In contrast, the new IEC standard (61966-2-2) for extended gamut color seems a poor choice for HDR image encoding. For the number of bits consumed, this format offers poor resolution and range compared to other HDR standards, and is not recommended. We hope that Microsoft will offer a revised standard for the scRGB encoding, or abandon it for an existing solution. Since there are no royalties or burdens associated with any of the established encodings, there is no particular reason to reinvent them.
There is much work to be done in the area of lossy compression formats for HDR images. This is needed especially for digital photography and digital cinema, where image bit rates are a very important practical consideration. We simply cannot afford to use 48 bits for every pixel value, or even 24 – we need to compress the data to store it and transmit it without exhausting our resources, and we are willing to suffer some data loss along the way, so long as it is kept (mostly) below the visible threshold.

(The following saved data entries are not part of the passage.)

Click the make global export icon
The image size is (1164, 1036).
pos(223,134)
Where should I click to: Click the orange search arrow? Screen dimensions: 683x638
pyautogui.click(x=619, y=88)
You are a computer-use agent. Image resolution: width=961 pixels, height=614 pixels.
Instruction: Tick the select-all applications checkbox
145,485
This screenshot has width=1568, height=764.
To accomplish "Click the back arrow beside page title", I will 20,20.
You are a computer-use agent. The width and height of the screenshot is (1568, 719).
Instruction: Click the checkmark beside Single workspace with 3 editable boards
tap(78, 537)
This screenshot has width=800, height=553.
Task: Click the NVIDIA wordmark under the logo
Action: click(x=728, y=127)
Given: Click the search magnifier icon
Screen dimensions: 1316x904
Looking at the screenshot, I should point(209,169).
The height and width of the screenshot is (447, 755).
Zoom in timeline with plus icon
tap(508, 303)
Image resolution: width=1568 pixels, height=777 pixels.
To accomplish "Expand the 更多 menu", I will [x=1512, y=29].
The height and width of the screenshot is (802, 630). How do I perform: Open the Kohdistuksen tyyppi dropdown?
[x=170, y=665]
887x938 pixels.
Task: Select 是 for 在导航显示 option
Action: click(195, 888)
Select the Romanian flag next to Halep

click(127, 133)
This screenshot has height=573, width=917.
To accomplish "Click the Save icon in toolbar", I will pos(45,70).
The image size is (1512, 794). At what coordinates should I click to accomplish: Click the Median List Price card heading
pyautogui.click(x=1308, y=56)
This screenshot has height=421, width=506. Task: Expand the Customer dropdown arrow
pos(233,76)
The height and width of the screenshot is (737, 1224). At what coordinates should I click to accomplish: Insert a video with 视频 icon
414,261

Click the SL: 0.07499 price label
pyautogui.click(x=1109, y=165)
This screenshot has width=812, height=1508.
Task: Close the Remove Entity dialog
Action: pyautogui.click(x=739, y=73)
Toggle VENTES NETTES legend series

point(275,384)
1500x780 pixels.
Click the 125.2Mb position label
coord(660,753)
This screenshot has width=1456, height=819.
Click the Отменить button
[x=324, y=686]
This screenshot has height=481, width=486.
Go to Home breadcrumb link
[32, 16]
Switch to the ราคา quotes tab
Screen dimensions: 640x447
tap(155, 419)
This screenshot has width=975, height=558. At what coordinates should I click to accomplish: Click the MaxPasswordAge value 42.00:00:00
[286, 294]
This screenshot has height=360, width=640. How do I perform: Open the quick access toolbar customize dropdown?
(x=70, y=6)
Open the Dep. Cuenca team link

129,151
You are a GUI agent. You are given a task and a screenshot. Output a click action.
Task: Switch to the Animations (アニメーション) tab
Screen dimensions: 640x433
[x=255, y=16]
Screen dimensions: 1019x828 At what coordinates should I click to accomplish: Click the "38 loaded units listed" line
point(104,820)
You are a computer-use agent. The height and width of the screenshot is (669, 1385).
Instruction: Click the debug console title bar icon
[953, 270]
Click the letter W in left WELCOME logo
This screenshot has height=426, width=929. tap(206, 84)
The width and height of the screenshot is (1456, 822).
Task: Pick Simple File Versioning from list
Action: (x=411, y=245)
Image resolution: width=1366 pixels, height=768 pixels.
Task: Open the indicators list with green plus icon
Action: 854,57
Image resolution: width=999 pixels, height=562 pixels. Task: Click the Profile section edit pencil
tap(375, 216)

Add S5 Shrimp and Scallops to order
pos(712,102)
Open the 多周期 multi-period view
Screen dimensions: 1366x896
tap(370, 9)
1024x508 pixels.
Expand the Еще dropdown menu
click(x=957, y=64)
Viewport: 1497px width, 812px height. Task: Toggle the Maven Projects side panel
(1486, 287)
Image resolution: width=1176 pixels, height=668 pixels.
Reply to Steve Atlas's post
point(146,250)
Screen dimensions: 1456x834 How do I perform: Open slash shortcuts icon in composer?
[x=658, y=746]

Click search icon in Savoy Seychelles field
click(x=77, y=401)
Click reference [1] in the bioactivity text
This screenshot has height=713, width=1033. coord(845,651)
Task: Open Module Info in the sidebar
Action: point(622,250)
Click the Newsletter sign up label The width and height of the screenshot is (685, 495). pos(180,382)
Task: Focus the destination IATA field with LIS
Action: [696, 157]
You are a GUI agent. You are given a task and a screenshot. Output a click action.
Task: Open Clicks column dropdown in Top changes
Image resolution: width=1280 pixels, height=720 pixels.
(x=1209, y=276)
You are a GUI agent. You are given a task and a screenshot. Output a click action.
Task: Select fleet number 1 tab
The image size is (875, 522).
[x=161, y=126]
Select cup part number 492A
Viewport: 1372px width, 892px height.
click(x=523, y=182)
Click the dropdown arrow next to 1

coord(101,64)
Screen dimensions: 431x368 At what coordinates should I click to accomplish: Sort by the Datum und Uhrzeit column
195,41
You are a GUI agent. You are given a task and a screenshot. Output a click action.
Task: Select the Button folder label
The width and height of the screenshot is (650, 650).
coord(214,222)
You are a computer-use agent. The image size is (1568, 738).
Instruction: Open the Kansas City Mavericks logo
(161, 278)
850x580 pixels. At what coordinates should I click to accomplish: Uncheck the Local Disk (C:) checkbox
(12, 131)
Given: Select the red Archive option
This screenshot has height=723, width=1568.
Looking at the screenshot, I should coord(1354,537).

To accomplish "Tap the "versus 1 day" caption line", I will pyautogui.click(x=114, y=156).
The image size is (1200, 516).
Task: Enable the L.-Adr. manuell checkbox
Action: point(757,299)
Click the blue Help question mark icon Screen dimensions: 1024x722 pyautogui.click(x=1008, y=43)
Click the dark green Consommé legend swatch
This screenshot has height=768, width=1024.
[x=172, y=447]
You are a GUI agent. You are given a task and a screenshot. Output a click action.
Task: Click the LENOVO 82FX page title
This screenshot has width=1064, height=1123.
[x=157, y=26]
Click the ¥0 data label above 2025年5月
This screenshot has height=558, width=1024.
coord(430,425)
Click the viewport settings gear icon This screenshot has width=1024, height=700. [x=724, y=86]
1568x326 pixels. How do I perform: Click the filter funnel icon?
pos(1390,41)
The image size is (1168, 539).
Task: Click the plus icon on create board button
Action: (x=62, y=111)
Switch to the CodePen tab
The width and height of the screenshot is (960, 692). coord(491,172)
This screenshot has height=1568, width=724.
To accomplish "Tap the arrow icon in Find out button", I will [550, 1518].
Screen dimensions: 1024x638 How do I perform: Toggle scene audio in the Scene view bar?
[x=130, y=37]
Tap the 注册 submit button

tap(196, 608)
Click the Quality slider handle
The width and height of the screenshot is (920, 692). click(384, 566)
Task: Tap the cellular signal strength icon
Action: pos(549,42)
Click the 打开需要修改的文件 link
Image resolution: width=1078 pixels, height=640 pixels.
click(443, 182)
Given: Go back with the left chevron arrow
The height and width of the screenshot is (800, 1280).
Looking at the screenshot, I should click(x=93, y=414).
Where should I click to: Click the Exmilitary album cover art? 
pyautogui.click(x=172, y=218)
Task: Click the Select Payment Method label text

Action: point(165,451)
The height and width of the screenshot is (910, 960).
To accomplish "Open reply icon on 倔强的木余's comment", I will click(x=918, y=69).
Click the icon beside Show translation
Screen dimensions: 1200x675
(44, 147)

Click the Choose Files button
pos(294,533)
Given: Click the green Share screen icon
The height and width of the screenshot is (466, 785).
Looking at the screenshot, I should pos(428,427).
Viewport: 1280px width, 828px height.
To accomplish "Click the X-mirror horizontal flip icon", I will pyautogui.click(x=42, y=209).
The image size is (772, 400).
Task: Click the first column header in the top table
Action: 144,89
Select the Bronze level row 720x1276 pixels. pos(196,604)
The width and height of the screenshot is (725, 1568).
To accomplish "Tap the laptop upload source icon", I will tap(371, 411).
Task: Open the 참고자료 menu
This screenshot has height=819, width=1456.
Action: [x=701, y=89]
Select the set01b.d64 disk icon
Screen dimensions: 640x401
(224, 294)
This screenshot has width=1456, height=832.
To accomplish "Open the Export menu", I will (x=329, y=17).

We said near the beginning that pixel encodings and image wrappers are largely separable problems, but they are not completely separate. Some color encodings work better than others for compression. Many compression algorithms benefit by splitting each pixel color into a luminance channel and an opponent chroma pair. This is the idea behind the YCC encoding used in JPEG, as well as the NTSC video standard, which also downsample the chrominance channels prior to transmission. ILM has experimented with an opponent color space with downsampling, which has now been included as an experimental addition to their OpenEXR library. The LogLuv encoding is perfectly matched for this type of compression, since the CIE (u´,v´) coordinates need only an offset to be an opponent chroma pair. We hope to see such an encoding in a future version of JPEG 2000, which offers a choice of original bit lengths for its color channels.